Reviewed by Dave Truesdale
Hmm. I’m not sure I fully understood Marc Laidlaw‘s “Bonfires.” It begins with people lighting bonfires in the dark of night on an ocean beach. A man and woman set one pyre afire, then make love until boats of what are presumably dead people arrive, guided in by the light of the fires, and who are then taken away in trucks up by the road. We learn that those lighting the fires have also arrived by these boats and are also presumably dead, now having taken the job of shepherding the newcomers ashore. Are the dead (some appearing scared or confused) those having died at sea by various mishaps? Where do the trucks take them, and for what purpose? What’s going on here? Nothing is explained, and it left me scratching my head; a vignette, a snapshot without a hint of a storyline or clearly made point is all I could glean from it. Perhaps this is a macabre version of John Varley’s “Air Raid,” but with the passengers already dead? Hmm.
“Gravitas” by Weston Ochse, on the other hand, enjoys a definite beginning, middle, and end. Set in the Black Hills of South Dakota, this contemporary story relies heavily on Native American folklore and how one blonde-haired man, Dave, from back east becomes attuned closely enough with the land and spirits that they (unbeknownst to him) carry out his evil thoughts via multiple murders over a span of years.
We first see Dave living a solitary existence in an RV on what will soon become the state’s land as part of Custer Park after his aunt passes away. He does nothing but guzzle case after case of expensive wine, smashing the bottles outside the RV in what is now his glittering garden of broken glass. Ochse then expertly drops in background on Dave, his relationships with his father, mother, the aunt and uncle who raised him, and his dead wife, for whom he mourns and is the primary reason for his drinking. We are given some history of the Native American land and its relationship to the Lakota Sioux, which are essential to an understanding of the story’s thematic resolution (which I shan’t spoil here). Enough to impart that it involves the local sheriff with whom Dave grew up, and who the author has curiously chosen to name Lamont Cranston of all people, the name being that of the legendary fictional detective known as the Shadow. While I wrote “curiously,” the author of course chose the name purposely, the meaning becoming clear toward the very close of the story, for what frees Dave from what he has become involves a trademark of the Shadow—for the Shadow’s victims never see (or in this case, hear) him coming. There is also another reason for naming the sheriff after the Shadow — and stick with me on this one because it actually fits: one of the Shadow’s trademark, iconic phrases is “What evil lurks in the hearts of men?
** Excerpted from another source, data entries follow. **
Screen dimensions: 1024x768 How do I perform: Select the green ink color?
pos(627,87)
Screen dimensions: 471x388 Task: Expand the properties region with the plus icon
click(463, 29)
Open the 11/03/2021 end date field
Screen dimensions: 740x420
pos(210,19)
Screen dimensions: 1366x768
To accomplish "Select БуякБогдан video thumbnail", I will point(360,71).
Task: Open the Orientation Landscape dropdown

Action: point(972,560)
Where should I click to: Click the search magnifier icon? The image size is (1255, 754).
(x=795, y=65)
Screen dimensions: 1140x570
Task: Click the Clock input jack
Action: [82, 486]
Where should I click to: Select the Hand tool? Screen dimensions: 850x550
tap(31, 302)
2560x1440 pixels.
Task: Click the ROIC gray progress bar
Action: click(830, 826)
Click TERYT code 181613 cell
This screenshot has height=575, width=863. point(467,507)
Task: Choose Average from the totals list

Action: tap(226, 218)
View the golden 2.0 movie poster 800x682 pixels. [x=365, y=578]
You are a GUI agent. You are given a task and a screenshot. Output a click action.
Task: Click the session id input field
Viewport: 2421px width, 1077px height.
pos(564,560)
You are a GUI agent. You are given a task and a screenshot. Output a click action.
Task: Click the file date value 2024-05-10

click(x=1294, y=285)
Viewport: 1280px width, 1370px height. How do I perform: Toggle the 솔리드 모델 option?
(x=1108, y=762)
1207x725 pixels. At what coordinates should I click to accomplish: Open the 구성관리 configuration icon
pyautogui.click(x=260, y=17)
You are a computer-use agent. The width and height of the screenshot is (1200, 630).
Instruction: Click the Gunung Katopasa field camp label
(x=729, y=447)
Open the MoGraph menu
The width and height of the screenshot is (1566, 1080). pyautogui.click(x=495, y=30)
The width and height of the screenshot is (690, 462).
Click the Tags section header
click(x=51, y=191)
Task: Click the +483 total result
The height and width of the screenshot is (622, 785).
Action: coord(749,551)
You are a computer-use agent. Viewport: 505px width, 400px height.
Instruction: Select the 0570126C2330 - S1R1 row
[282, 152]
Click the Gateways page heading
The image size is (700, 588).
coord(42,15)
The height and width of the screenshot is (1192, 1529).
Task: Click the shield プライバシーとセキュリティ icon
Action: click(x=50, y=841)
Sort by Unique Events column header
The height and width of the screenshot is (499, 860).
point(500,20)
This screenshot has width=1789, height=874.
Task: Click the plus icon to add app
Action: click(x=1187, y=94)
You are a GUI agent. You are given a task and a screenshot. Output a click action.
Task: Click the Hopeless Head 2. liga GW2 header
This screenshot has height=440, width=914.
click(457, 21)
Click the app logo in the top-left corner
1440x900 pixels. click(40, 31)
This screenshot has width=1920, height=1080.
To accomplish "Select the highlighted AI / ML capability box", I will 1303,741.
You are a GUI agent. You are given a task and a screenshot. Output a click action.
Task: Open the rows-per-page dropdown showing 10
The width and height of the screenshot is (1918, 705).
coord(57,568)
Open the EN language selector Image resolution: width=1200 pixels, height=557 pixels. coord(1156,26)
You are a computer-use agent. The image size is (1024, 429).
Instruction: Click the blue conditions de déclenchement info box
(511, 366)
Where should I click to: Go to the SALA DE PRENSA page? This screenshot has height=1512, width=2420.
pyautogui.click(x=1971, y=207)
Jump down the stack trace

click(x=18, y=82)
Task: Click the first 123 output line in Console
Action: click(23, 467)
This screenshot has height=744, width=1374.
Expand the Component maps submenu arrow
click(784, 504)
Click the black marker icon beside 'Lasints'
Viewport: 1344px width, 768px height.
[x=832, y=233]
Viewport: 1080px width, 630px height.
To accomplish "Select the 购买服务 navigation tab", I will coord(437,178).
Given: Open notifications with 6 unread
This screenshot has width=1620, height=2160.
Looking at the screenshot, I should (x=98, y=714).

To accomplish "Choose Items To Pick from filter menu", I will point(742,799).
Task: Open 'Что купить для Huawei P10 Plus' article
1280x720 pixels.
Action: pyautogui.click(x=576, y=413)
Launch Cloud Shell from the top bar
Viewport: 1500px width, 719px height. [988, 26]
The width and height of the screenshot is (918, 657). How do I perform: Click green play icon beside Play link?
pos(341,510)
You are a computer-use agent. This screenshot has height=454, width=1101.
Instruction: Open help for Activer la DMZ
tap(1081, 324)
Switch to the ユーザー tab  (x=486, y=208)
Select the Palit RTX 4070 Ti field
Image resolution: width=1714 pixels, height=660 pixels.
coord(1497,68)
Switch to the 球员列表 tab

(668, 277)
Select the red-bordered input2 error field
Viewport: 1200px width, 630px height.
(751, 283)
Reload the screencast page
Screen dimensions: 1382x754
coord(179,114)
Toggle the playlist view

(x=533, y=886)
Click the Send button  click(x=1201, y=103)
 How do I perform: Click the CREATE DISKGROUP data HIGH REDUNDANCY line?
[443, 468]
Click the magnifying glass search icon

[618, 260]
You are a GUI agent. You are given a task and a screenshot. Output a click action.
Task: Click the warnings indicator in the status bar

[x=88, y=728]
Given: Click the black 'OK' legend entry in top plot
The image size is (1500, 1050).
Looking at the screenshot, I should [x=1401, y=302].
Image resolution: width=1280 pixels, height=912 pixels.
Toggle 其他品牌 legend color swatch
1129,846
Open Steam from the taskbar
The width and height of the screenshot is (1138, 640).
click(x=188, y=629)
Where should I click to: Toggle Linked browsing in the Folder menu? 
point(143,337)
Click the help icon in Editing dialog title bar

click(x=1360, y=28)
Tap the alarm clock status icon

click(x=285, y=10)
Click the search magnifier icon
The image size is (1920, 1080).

The Shadow knows!“. There is evil in Dave’s heart, for through the strangely sycophantic Mica People he has committed numerous murders for which no killer has been brought to justice, until, through an inventive twist on said moral justice, sheriff Cranston evens the balance. Nice.
“Gravitas” is a story told by a seasoned, professional writer who knows what he’s doing. Able to interweave the personal, the psychological, the historical, and the supernatural with a confident hand, “Gravitas” makes its moral point effectively. One nice touch is the creation of the Mica People, which calls to mind creatures straight out of Lewis Carroll. Bottom line? An inventive take–with a twist–on an otherwise (relatively) standard storyline. Recommended.